DGD-NeRF is a method for synthesizing novel views, at an arbitrary point in time, of dynamic scenes with complex non-rigid geometries. We optimize an underlying deformable volumetric function from a sparse set of input monocular views without the need of ground-truth geometry nor multi-view images.

This project is an extension of D-NeRF improving modelling of dynamic scenes. We thank the authors of NeRF-pytorch, Dense Depth Priors for NeRF and Non-Rigid NeRF from whom be borrow code.

D-NeRF

Installation

git clone https://github.com/philippwulff/D-NeRF.git
cd D-NeRF
conda create -n dgdnerf python=3.7
conda activate dgdnerf
pip install -r requirements.txt

If you want to directly explore the models or use our training data, you can download pre-trained models and the data:

Download Pre-trained Weights. You can download the pre-trained models as logs.zip from here. Unzip the downloaded data to the project root dir in order to test it later. This is what the directory structure looks like:

├── logs 
│   ├── human
│   ├── bottle 
│   ├── gobblet 
│   ├── ...

Dataset

DeepDeform. This is a RGB-D dataset of dynamic scenes with fixed camera poses. You can request access on the project's GitHub page.
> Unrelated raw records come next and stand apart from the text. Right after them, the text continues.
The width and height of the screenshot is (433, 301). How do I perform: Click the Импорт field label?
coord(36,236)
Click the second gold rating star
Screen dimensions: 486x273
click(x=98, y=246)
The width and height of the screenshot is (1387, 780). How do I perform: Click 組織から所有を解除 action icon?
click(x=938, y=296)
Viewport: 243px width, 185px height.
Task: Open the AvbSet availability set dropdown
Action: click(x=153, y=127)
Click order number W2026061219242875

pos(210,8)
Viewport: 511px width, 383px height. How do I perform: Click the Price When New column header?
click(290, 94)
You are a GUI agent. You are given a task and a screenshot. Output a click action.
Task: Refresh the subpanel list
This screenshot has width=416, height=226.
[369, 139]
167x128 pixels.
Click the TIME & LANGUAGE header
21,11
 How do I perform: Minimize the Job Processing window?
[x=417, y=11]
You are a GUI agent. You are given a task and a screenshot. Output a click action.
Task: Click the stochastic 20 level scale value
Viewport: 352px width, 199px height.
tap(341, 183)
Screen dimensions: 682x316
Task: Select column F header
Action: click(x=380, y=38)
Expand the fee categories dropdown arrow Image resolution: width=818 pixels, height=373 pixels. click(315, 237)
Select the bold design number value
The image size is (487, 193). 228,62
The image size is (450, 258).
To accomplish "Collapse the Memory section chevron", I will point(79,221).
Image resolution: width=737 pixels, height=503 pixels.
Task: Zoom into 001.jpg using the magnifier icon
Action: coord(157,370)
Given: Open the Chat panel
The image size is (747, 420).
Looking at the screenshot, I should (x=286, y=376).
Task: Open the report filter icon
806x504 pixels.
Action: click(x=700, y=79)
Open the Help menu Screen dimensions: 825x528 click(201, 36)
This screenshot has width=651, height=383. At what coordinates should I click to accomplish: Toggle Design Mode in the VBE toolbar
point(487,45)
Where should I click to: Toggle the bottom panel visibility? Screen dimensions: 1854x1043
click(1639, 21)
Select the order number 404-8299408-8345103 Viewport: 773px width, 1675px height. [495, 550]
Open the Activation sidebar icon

Own Data. Download our own dataset as data.zip from here. This is what the directory structure looks like with pretrained weights and dataset:

├── data 
│   ├── human
│   ├── bottle 
│   ├── gobblet 
│   ├── ...
├── logs 
│   ├── human
│   ├── bottle 
│   ├── gobblet 
│   ├── ...

Generate Own scenes Own scenes can be easily generated and integrated. We used an iPad with a Lidar Sensor (App: Record3d --> export Videos as EXR + RGB). Extract the dataset the format which our model expects by running load_owndataset.py (you will need to create a scene configuration in this file).

How to Use It

If you have downloaded our data and the pre-trained weights, you can test our models without training them. Otherwise, you can also train a model with our or your own data from scratch.

Demo

You can use these jupyter notebooks to explore the model.

Description Jupyter Notebook
Synthesize novel views at an arbitrary point in time. (Requires trained model) render.ipynb
Reconstruct the mesh at an arbitrary point in time. (Requires trained model) reconstruct.ipynb
See the camera trajectory the training frames. eda_owndataset_train.ipynb
See the camera poses of novel views. eda_virtual_camera.ipynb
Visualize the sampling along camera rays. (Requires training logs) eda_ray_sampling.ipynb

The followinf instructions use the human scene as an example which can be replaced by the other scenes.

Train

First download the dataset. Then,

conda activate dgdnerf
export PYTHONPATH='path/to/DGD-NeRF'
export CUDA_VISIBLE_DEVICES=0
python run_dgdnerf.py --config configs/human.txt

This command will run the human experiment with the specified args in the config human.txt. Our extensions can be modularly enabled or disabled in human.txt.

Test

First train the model or download pre-trained weights and dataset. Then,

python run_dgdnerf.py --config configs/human.txt --render_only --render_test

This command will render the test set images of the human experiment. When finished, quantitative (metrics.txt) and qualitative results (rgb and depth images/videos) are saved to ./logs/human/renderonly_test_400000.

Render novel view videos

To render novel view images you can use the notebook render.ipynb. To render novel view videos run

python run_dgdnerf.py --config configs/human.txt --render_only --render_pose_type spherical

Select the novel view camera trajectory by setting render_pose_type. Options depend on the scene.